Assis dans ce bar, ils sont quatre. Des milieux, des professions, des univers que tout oppose, mais un grand point commun : les lieux coquins en Belgique. 

S* : « Moi j’y vais parce que ma copine aime ça »

D : « Moi… Pour regarder »

E : « Je ne pense qu’à ça. J’attends le week-end avec impatience »

G : « J’ai suivi D, pour m’amuser… Et je démarre dans cet univers qui me promet de bonnes surprises »

Au gré des explications, on passe de « la soirée du samedi soir » aux complexités de la sexualité d’aujourd’hui. D’abord un verre, à Lille, puis la route. À moins de 30 kms, la frontière avec la Belgique leur procure une montée en puissance de sensations à venir. Pour l’un, « un peu peur à chaque fois, je ne sais pas pourquoi ». Pour son voisin, « les choses sérieuses commencent enfin à ce moment-là, car un verre à Lille c’est surfait. On s’ennuie ».

## Lignes disponibles

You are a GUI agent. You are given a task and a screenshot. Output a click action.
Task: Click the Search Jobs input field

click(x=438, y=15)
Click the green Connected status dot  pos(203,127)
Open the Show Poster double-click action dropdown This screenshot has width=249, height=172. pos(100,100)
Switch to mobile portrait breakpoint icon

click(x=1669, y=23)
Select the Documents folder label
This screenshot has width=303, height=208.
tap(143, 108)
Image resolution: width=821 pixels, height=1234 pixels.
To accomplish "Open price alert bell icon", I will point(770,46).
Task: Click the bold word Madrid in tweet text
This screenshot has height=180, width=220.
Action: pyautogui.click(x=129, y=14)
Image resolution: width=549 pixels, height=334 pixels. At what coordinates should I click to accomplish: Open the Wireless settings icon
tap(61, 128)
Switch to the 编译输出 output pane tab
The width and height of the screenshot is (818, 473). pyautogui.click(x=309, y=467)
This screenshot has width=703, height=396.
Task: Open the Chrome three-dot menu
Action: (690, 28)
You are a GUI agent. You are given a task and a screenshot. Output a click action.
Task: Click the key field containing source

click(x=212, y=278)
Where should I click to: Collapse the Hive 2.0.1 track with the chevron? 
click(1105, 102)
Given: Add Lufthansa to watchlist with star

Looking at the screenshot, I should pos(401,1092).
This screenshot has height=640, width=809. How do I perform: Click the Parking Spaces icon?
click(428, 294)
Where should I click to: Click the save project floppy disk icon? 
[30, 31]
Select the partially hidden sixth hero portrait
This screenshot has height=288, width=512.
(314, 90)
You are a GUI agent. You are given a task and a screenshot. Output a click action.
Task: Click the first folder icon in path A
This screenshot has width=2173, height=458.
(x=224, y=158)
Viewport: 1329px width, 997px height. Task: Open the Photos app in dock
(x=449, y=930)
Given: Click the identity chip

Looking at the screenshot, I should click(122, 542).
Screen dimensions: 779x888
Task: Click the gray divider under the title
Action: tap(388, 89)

## Objectifs
1 - D'après la page, pourquoi l'un des quatre dit-il que les choses sérieuses ne commencent qu'au passage de la frontière ?
2 - Recopiez à l'identique les lignes disponibles, depuis celle qui contient « Viewport: 1329px width, 997px » jusqu'à la dernière ligne.

## Solutions
1 - Pour lui, prendre un verre à Lille, c'est surfait, et on s'y ennuie.

2 -
Viewport: 1329px width, 997px height. Task: Open the Photos app in dock
(x=449, y=930)
Given: Click the identity chip

Looking at the screenshot, I should click(122, 542).
Screen dimensions: 779x888
Task: Click the gray divider under the title
Action: tap(388, 89)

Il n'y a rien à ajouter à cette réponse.